Gesundheitlich bedenklich muss die steigende Zahl der immer jünger werdenen Leiharbeiter bewertet werden: Fast 40 Prozent der Leiharbeiter haben das 30. Lebensjahr noch nicht vollendet. Wer nie einen Vertrag mit Festanstellung unterschrieben hat und sich Tag für Tag wie ein verliehenes Objekt fühlen muss, mit der Angst leben muss, wie mit so wenig Geld der Alltag gemeistert werden soll, der bekommt ganz sicher zu den psychischen Problemen auch physische, welche sich zu Depressionen und Verzweiflungsausbrüchen kumulieren können. Zum Vergleich, wie prekär die Zahl der vertraglich befristeten unter 30-jährigen gestiegen ist: Heute befinden sich doppelt so viele junge Menschen in prekären Beschäftigungsverhältnissen wieder als noch vor zehn Jahren.

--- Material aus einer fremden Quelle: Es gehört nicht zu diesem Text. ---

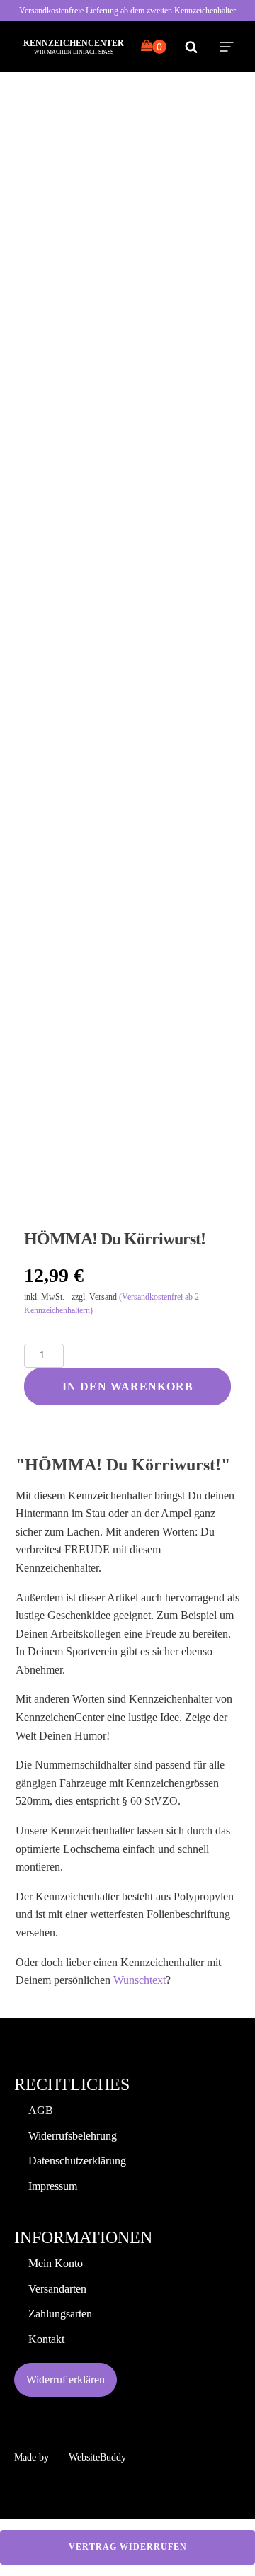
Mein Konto (55, 2263)
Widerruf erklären (65, 2379)
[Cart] (154, 47)
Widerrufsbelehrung (72, 2136)
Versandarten (57, 2289)
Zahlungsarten (60, 2314)
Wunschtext (139, 1980)
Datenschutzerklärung (77, 2161)
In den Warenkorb (127, 1386)
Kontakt (46, 2339)
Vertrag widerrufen (128, 2547)
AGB (40, 2110)
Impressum (52, 2186)
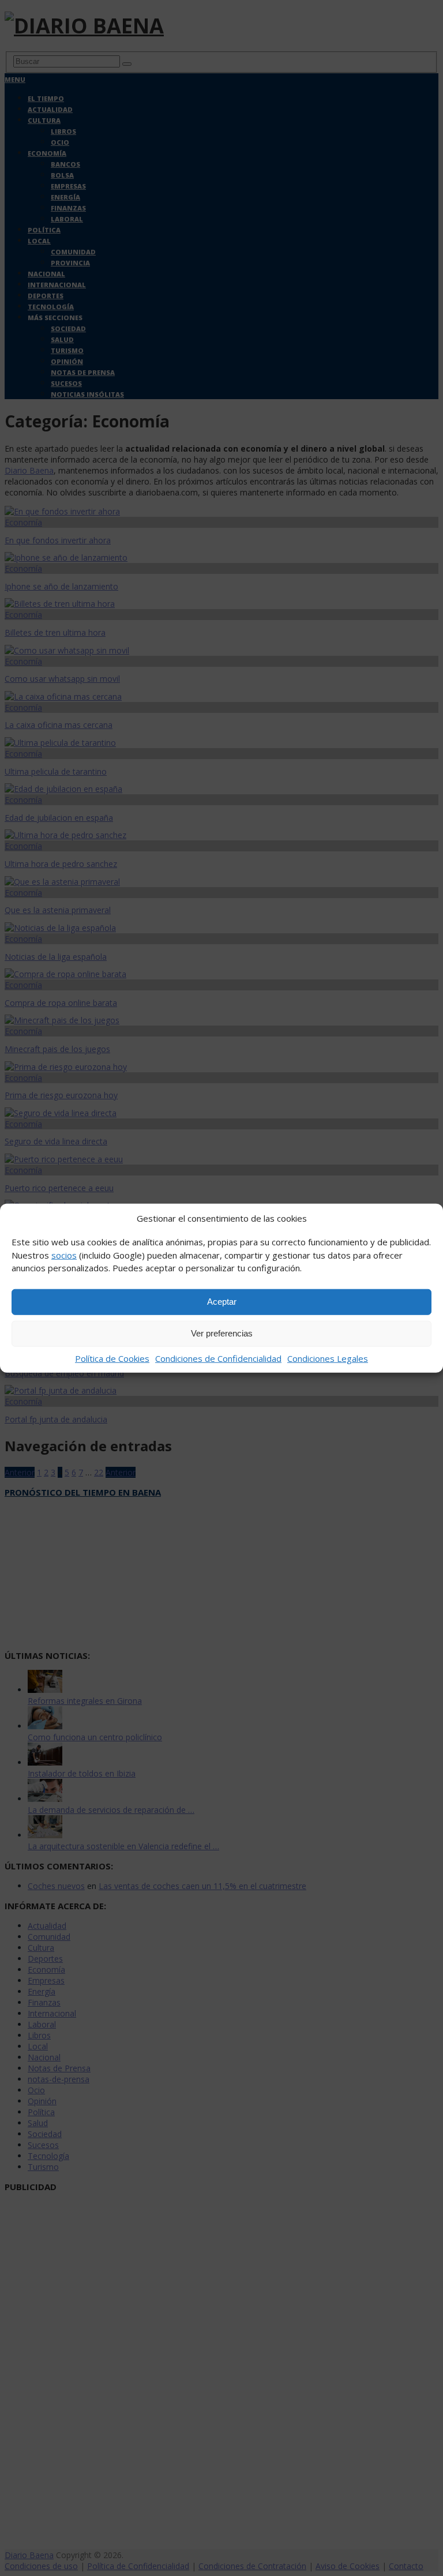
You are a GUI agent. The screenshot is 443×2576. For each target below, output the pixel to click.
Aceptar (221, 1301)
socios (64, 1254)
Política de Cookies (112, 1358)
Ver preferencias (222, 1333)
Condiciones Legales (327, 1358)
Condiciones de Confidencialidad (218, 1358)
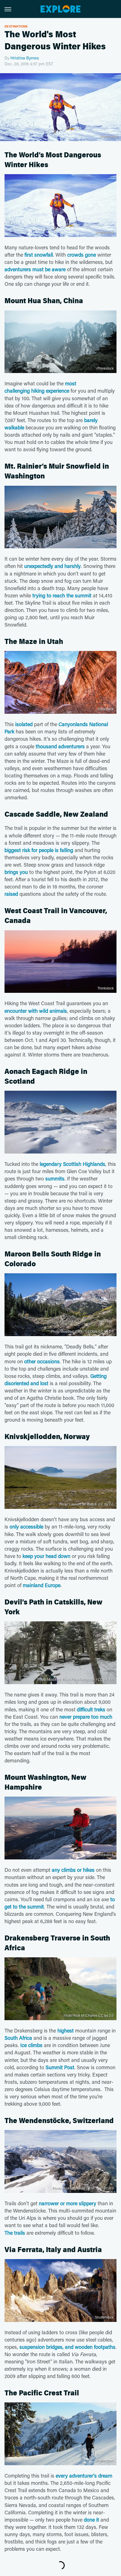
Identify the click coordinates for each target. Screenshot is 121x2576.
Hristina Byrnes (24, 58)
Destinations (16, 26)
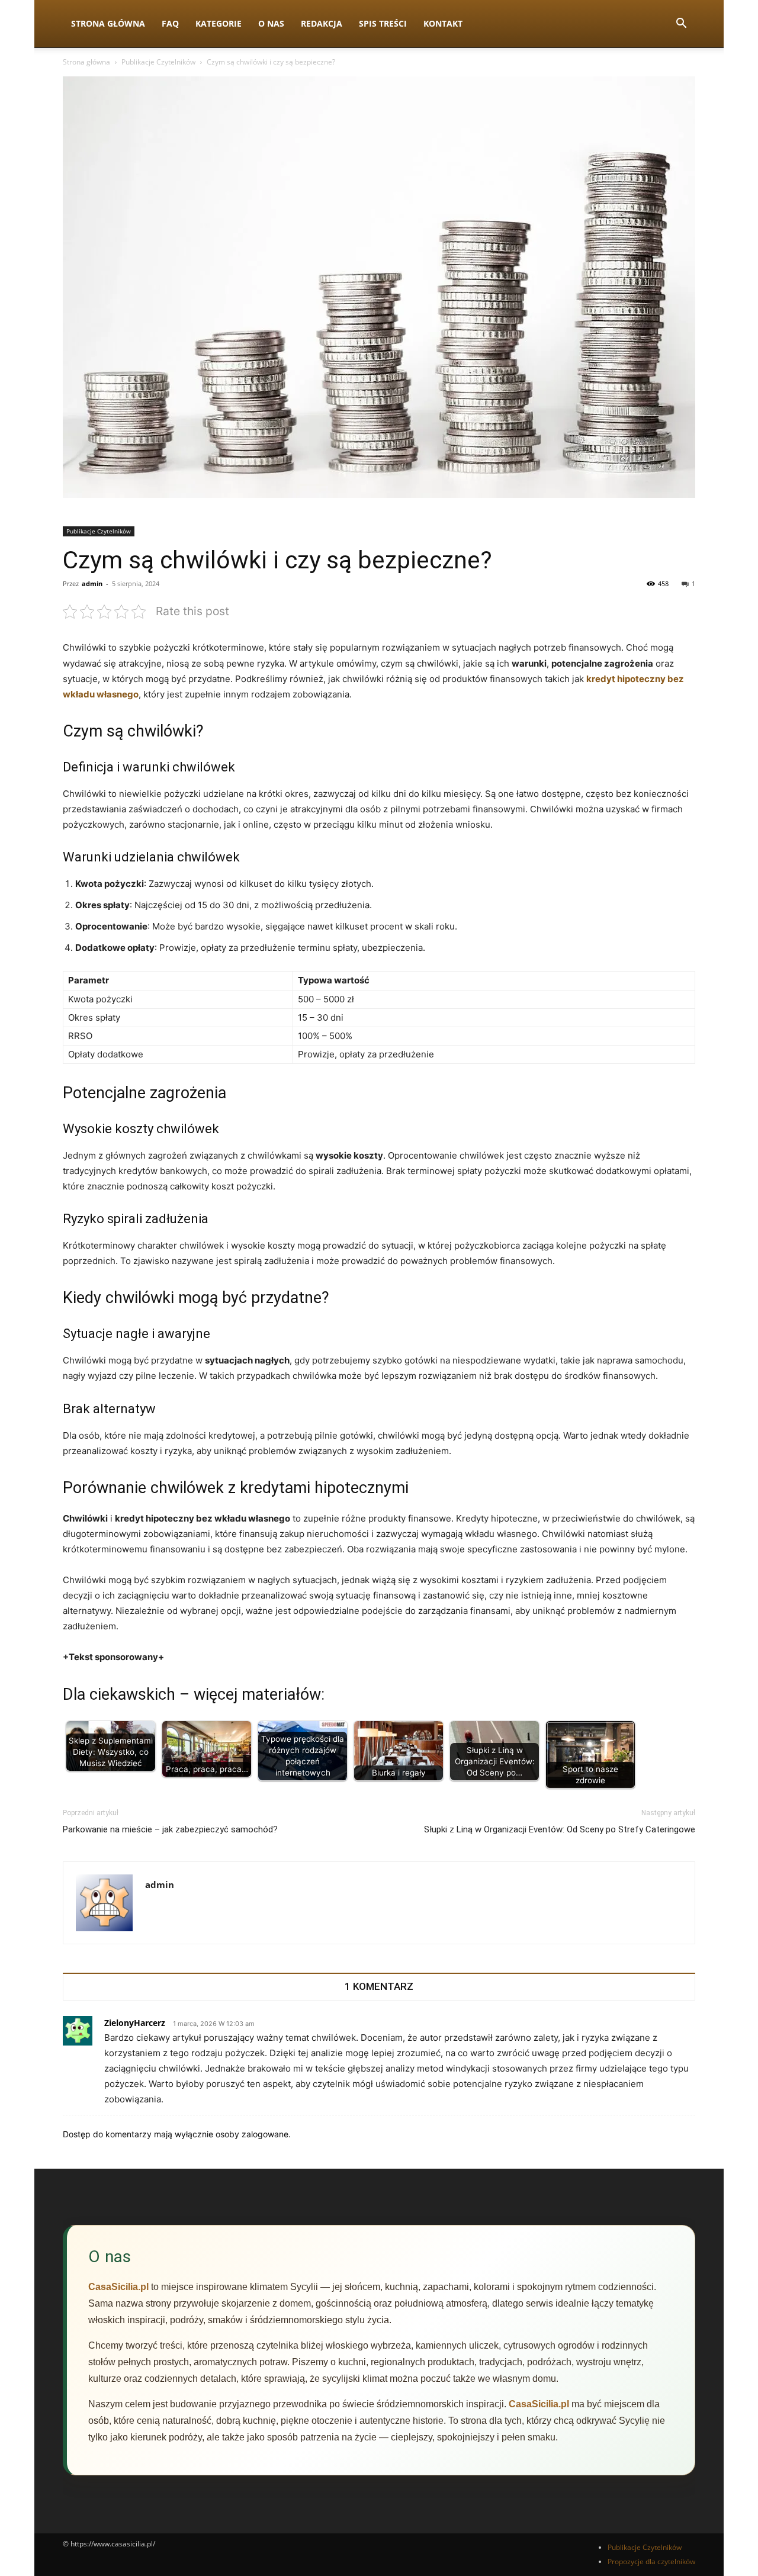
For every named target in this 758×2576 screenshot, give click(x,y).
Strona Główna (108, 23)
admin (92, 583)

Fette Beute für Leiharbeiterunternehmen

Die wohl drei bekanntesten Leiharbeiterunternehmen lauten Adecco, Randstad und Manpower. Zu aller sozialen Ungerechtigkeit, fraßen diese drei Unternehmen den Bärenanteil. Sie erzielten in Deutschland beispielsweise im Jahr 2007 einen Gewinn von 260 Millionen Euro. Allein Adecco, ein global agierende Leihunternehmung, steigerte 2011 seinen Gewinn von 8 Millionen € 2010 auf 423 Millionen €. Während die Leiharbeiterfirmen immer größer und mächtiger werden, verstummen die die Schreie der Leiharbeiter nach einem Mindestlohn und Equal-payment-Träumen. Das durch Tarifvertragsmodifizierungen umgangene Equal-payment-Gesetz, lässt Leiharbeiter 20 bis 40 Prozent weniger verdienen, als Beschäftige mit Festanstellung.

Deutschland verarmt

In den USA spricht man immer mehr von der “working poor”, von der Arbeiterklasse, die vor allendingen durch den Sozialabbau der letzten Jahren getroffen wurde. Konnte man damals als Arbeiter noch am Wohlstand der Nation teilhaben, ist man heute als einfacher Arbeiter der Armut ausgesetzt. Auch in Deutschland wächst die Zahl der “working poor” deutlich und die Leiharbeit hat auch hier seine Finger im Spiel. Viele der Leiharbeiter, die vollbeschäftigt sind, eine ganz normale 40-Stunden Woche haben, müssen zum Teil sogar HartzIV-Ansprüche geltend machen.

Als die Worte “Agenda 2010″ in den Mund genommen wurden, hieß es, dass die Leiharbeit ein absolut notweniger und richtiger Schritt sei. Alle Parteien nickten, waren sich einig, dass die Leiharbeit Gutes verheißen mag. Nur knappe fünf Jahre später bleibt die Erkenntnis, dass die Leiharbeit Hauptsächlich den Unternehmen von Vorteil war. Nur 15 Prozent der Leiharbeitnehmer konnten sich im Anschluss an diese Tätigkeit über eine reguläre Beschäftigung freuen. Nichts war es mit dem Traum von der Eingliederung Langzeitarbeitsloser und schwächer ausbildeter in das Projekt der Leiharbeit. Wirtschaftlich mag die Leiharbeit für die Unternehmen ein Segen gewesen sein, sozial gesehen ist die Leiharbeit ein Desaster. Wenn das Kapital vor dem Arbeiter steht, läuft einiges falsch in einem Land, in dem die Schere zwischen Arm und Reich noch nie so weit auseinander gedriftet ist, wie sie es heute ist.

Das Bild der Leiharbeit ziegt einmal mehr, dass der deregulierte Arbeitsmarkt völlig aus den Augen gelassen wurde. Aber wie will man auch eine Kontrolle und Überblick über etwas Dereguliertes behalten? Die Leiharbeit, geprägt von der Beschneidung der Arbeitnehmerrechte, geprägt von Angst der Leiharbeiter, geplagt von gesundheitlichen Problemen, geplagt von einer ungerechten Vergütung, gehört wie auch zu Zeiten vor 1967 verboten.